Feb 14 2013 3:49PM

The Half-Awards

I love halftimes.

Halftimes give us Beyonce and concession-stand trips and bathroom breaks and trips to the media room for some chocolate chip cookies and pop-ins at the Hyde Lounge to see what's up and all other sorts of fun stuff.

But halftime is also a time of reflection, where we can digest what just took place. So that's what we shall do here in regards to the first three-and-a-half months of the NBA season.

And since we're halfway through the 100-plus game NBA campaign--if you take the playoffs into account for the championship teams--what better time than now to break out the HOOP 2012-13 NBA Halftime Awards, right here on the cusp of All-Star.

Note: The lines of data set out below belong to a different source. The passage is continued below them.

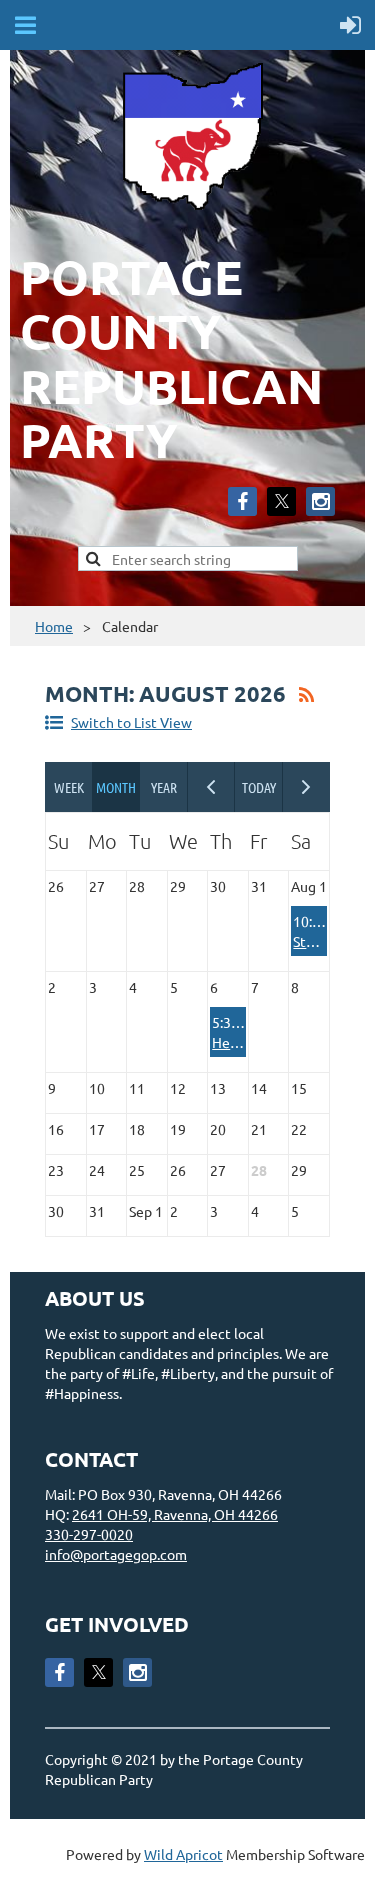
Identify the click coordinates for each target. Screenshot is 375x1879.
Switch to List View (131, 722)
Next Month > (307, 787)
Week (69, 787)
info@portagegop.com (116, 1554)
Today (259, 787)
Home (54, 626)
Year (164, 787)
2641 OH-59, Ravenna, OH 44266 (175, 1514)
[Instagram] (320, 501)
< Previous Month (212, 787)
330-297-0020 (89, 1534)
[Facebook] (242, 501)
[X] (281, 501)
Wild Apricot (183, 1854)
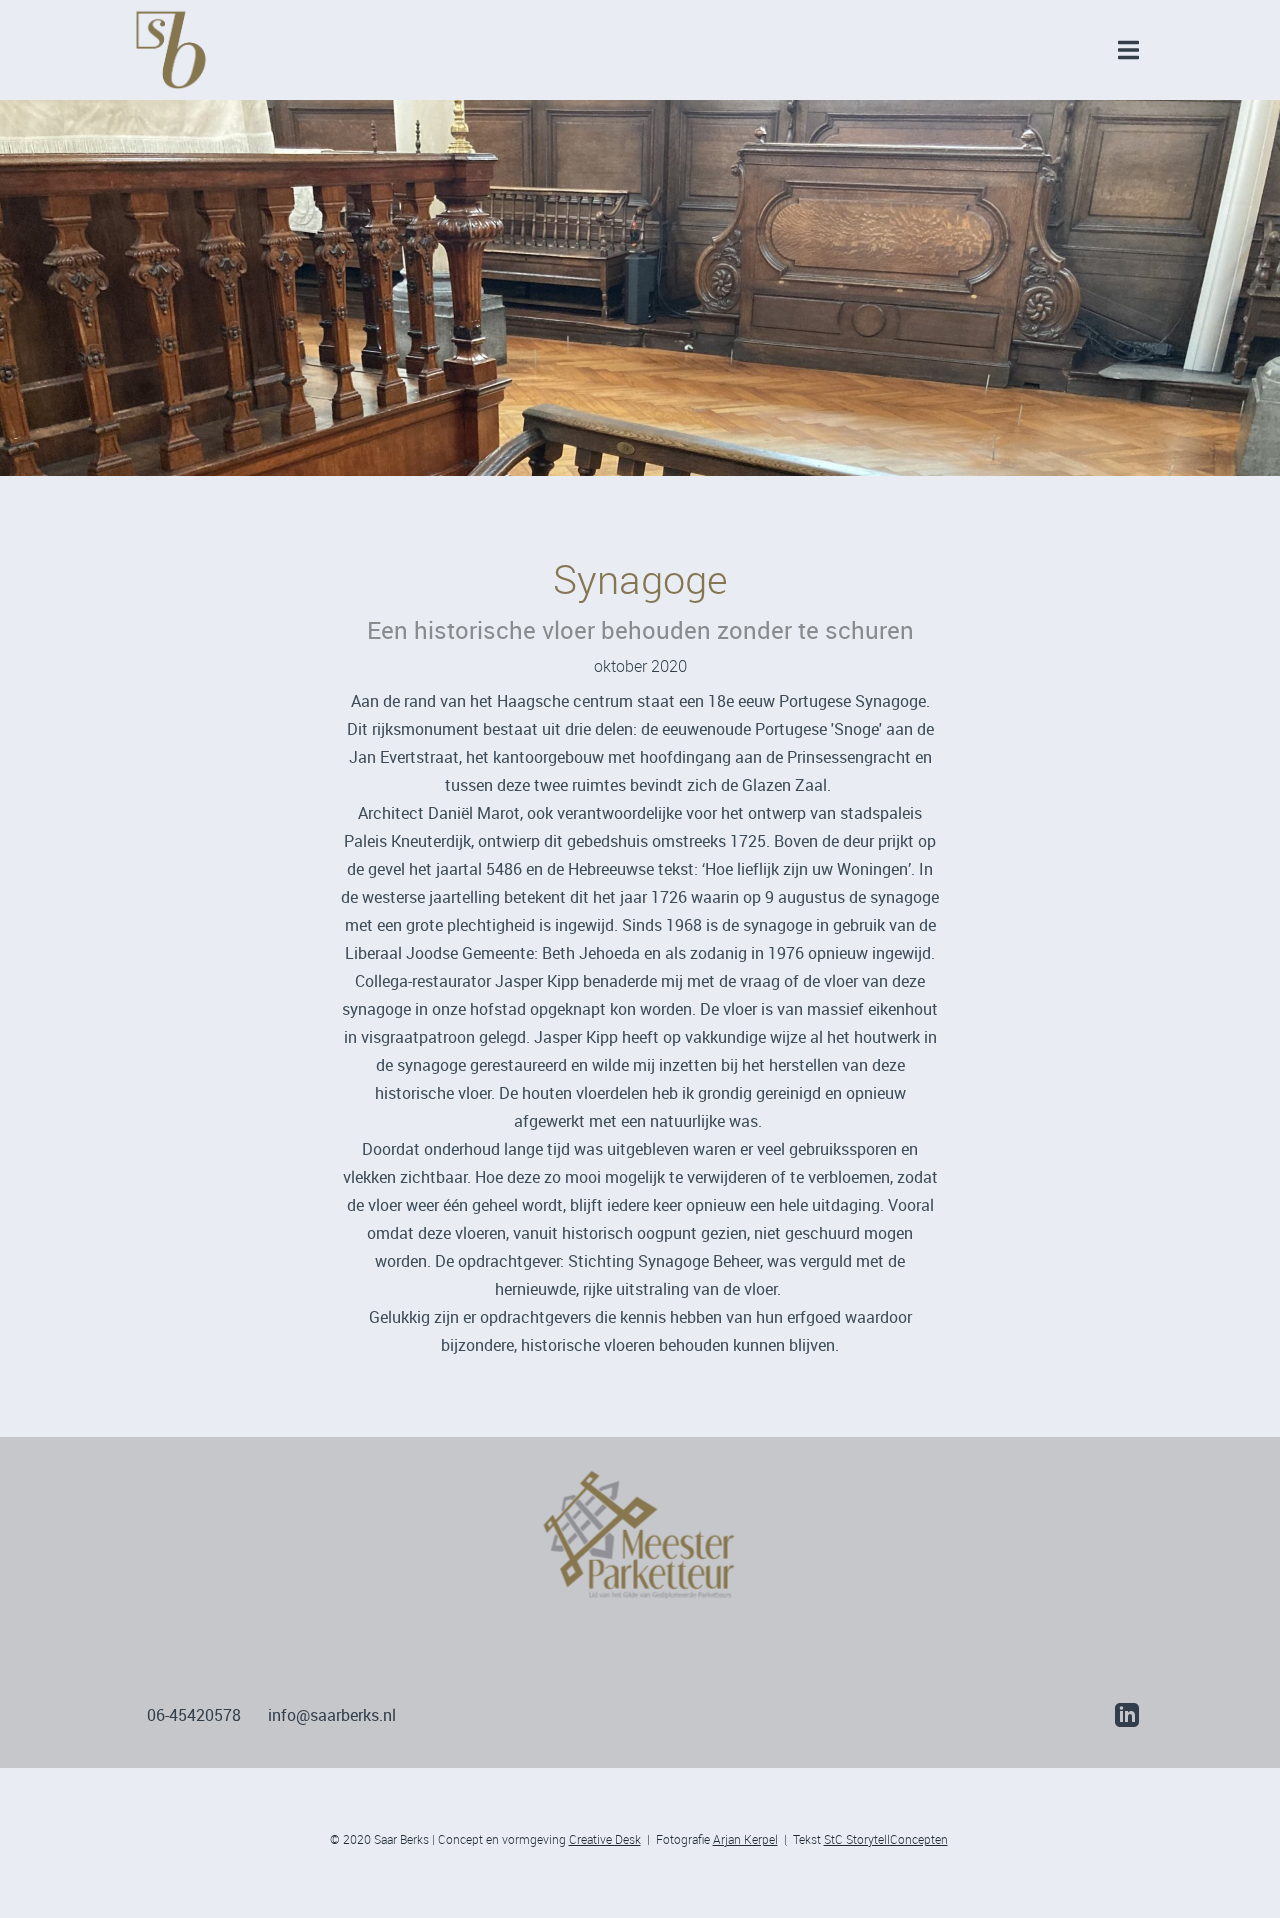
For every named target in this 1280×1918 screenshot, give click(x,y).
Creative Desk (605, 1839)
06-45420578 (194, 1715)
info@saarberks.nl (342, 1715)
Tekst (867, 1839)
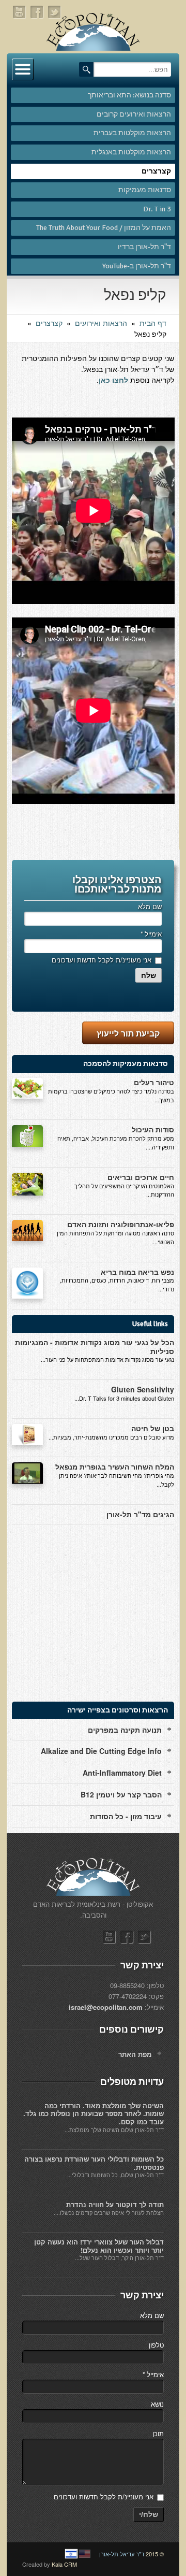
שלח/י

Issac Baldizon/NBAE/Getty Images


Before we get ahead of ourselves and start comparing one-time Finals MVP LeBron James to six-time Finals MVP Michael Jordan, let's settle the matter of who is deserving of the 2012-13 HOOP Halftime MVP award: LeBron or Kevin Durant? LJ has a +7.3 Regularized Adjusted Plus Minus (second in the NBA) and a 31.26 Player Efficiency Rating (first) in 1884 minutes (11th). KD has a +6.1 RAPM (fourth) and a 29.21 PER (second) in 2015 minutes (third). LJ plays for a 35-14 team that has a 22 percent chance to repeat as NBA champions, while KD plays for a 41-12 squad that has a 30 percent chance to get over the championship hump this year. So itsthisclose if you go by the numbers, with a slight edge to LeBron. And I am a firm believer that you've got to beat the man with the belt before you can call yourself Champ. Durant has taken his game to another level--as has LeBron--and I would not be surprised to see KD get the upper hand on his All-NBA counterpart in the future. But at Halftime, I have to go with The King.

1. LeBron James, Heat; 2. Kevin Durant, Thunder; 3. Tony Parker, Spurs; 4. Chris Paul, Clippers; 5. Tim Duncan, Spurs.


LeBron and KD need no explanation. Tim Duncan makes it, even though he has missed 10 of 54 games, because his +6.4 RAPM ranks third in the NBA, his 25.03 PER rates fourth in RAPM and his Spurs are in first with the best record again (42-12), while they maintain a 26 percent chance to get TD his fifth title. The Spurs' success is also the reason why Parker rates first-team status, keeping the Spurs in the No. 1 slot while both Duncan and Manu Ginobili were out (13 games for Manu). Parker also has a career-best 24.44 PER, which is MVP-candidate level, where he finds himself again, one year after he finished fifth in the 2011-12 MVP balloting. Chris Paul makes the Halftime first-team squad because, like TD, CP3 has an elite RAPM (+7.8 ranks first) and PER (26.61 rates third), even though he has missed a dozen of the Clippers' 54 games so far (L.A. is 31-11 with him, 6-6 without).

First Team: Tim Duncan, Spurs; LeBron James, Heat; Kevin Durant, Thunder; Tony Parker, Spurs; Chris Paul, Clippers
Second Team: Tyson Chandler, Knicks; Blake Griffin, Clippers; Carmelo Anthony, Knicks; James Harden, Rockets; Russell Westbrook, Thunder
Third Team: Kevin Garnett, Celtics, Paul Millsap, Jazz; Andre Iguodala, Nuggets; Kobe Bryant, Lakers; Dwyane Wade, Heat.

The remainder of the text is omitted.